A Soldier with Company A, 1st Combined Arms Battalion, 68th Armor Regiment, 3rd Brigade Combat Team, 4th Infantry Division, Multi-National Division-Baghdad, pulls security in a building as his unit searches for improvised rocket-assisted mortars and materials in the Ur neighborhood of Baghdad July 21, 2008. Photo by US Army Sergeant Philip Klein.
Iraqi and US forces are maintaining the pressure against the Mahdi Army in central and southern Iraq. Over the past 24 hours, the US military announced the capture of three senior Special Groups operatives and uncovered a major cache in Baghdad. Iraqi troops detained 68 Mahdi Army fighters during a security operation in northern Babil province.
Iraqi Special Operations Forces captured two members of the Iranian-backed Mahdi Army Special Groups during separate raids in Baghdad. On July 24, Iraqi operators captured a leader who smuggled weapons from Iran into Diyala province. The next day, Iraqi special forces captured a Special Groups operative who assembled and employed improvised rocket-assisted mortars, or IRAMs, for use against Coalition forces. US forces also captured a “commander responsible for transporting weapons from Iran” during a raid in New Baghdad.
IRAMs, which are also know as “flying IEDs,” are known to be used by the Hezbollah Brigades, an Iranian-backed terror group operating in Baghdad and the South. Earlier this week, the US military announced it captured a key member of the Hezbollah Brigades’ propaganda team. The Hezbollah Brigades published a video on an IRAM attack on Joint Security Station Ur in northeastern Baghdad earlier this month.
While IRAMs have only killed three US soldiers since they began to be employed late last year, the US military has been concerned about these weapons systems, which have the potential to cause large casualties. Last week, US troops conducted a search for IRAM materials and a factory in a neighborhood adjacent to Sadr City, the former Mahdi Army stronghold in northeastern Baghdad.

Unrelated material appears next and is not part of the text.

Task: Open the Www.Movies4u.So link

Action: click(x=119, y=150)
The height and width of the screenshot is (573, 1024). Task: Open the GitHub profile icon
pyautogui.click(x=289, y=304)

US and Iraqi troops also uncovered a large weapons cache in Baghdad’s Kadhamiyah district on July 24. Included in the cache were 11 of the deadly Iranian-manufactured explosively formed projectiles, 74 blocks of Iranian-made C-4 explosives, scores of rockets and rocket-propelled grenades, and an assortment of ammunition, explosives, and other weapons.

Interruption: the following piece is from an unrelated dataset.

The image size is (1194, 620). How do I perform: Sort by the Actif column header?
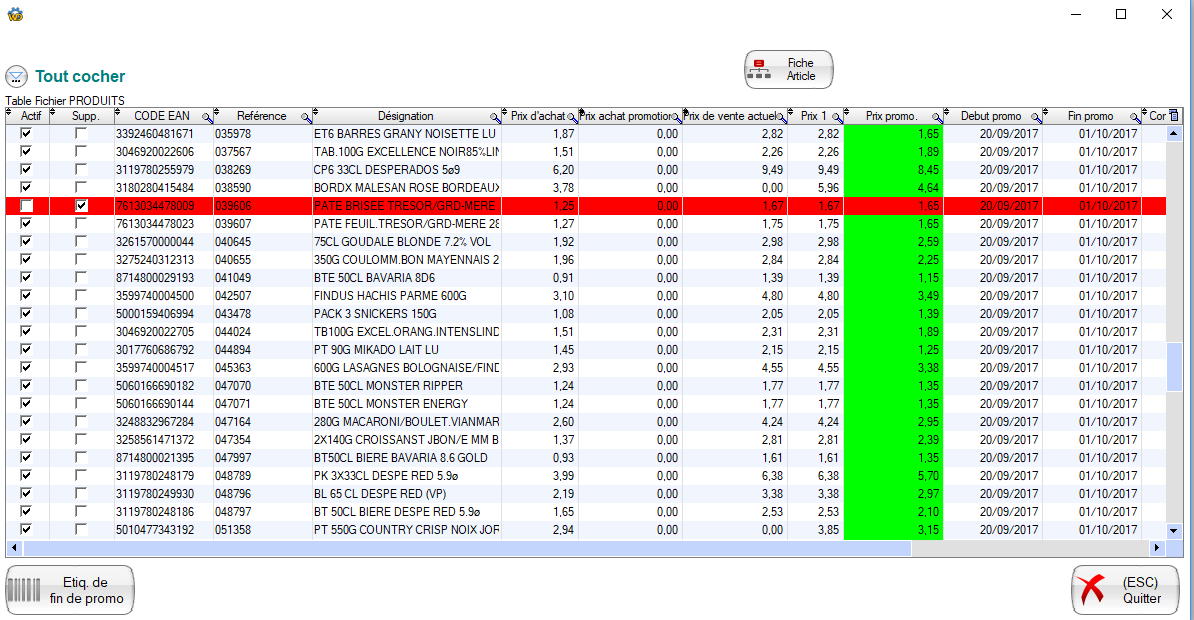[30, 116]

Massive amounts of weapons and bombs have been found in Baghdad since major operations against the Mahdi Army began in late March. In Sadr City alone, US and Iraqi forces have uncovered 230 weapons caches during search operations carried out between May 20 and July 20. Included in the caches were 280 IEDs and EFPs; two anti-aircraft guns; 546 RPG; 85 RPG launchers; 44 machineguns; 740 AK-47s and other small arms; 29 mortar tubes; 925 artillery, tank, anti-aircraft, and mortar rounds; 52 rockets; 44 rocket launchers, rails, and tubes; 120 anti-tank mines; and large quantities of explosives, bomb-making materials, and ammunition.
Targeting Iran’s proxies
Iraqi and Coalition security forces have stepped up operations against the Iranian-backed Shia terror groups throughout central and southern Iraq this year after targeting leadership cells last year. Iran’s Qods Force established the Ramazan Corps, the military command assigned to direct operations inside Iraq. Iran works through proxies such as the Mahdi Army, the Hezbollah Brigades, and other Shia terror networks. The US military collectively calls these Iranian-backed entities the Special Groups.

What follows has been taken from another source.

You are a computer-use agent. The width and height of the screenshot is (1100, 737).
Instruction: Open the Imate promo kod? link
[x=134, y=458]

The Iraqi government transferred the fight from a series of targeted strikes to open warfare against the Mahdi Army this year. Operation Knights’ Assault was launched against the Mahdi Army in Basrah on March 25. After six days of heavy fighting, the Mahdi Army pushed for a cease-fire, and the Iraqi Army retook control of Basrah.
The Iraqi security forces also dealt the Mahdi Army a heavy blow in the southern provinces of Najaf, Karbala, Qadisiyah, Maysan, and Wasit during late March.
The Iraqi security forces and the US military also confronted the Mahdi Army in Sadr City in Baghdad. After six weeks of heavy fighting, where the Mahdi Army lost more than 2,000 fighters, the Mahdi Army and the Iraqi government signed a cease-fire that allowed the military to enter Sadr City uncontested.
During the month of May, the Iraqi security forces expanded operations throughout Basrah province in Az Zubayr, Al Qurnah, and Abu Al Khasib along the Iranian border. In June and July, the Iraqi Army launched operations in Dhi Qhar, Maysan, and Qadisiyah. The Mahdi Army did not put up a fight as Iraqi forces gained control of the southern provinces. Several thousand Mahdi Army fighters and their leaders fled to Iran.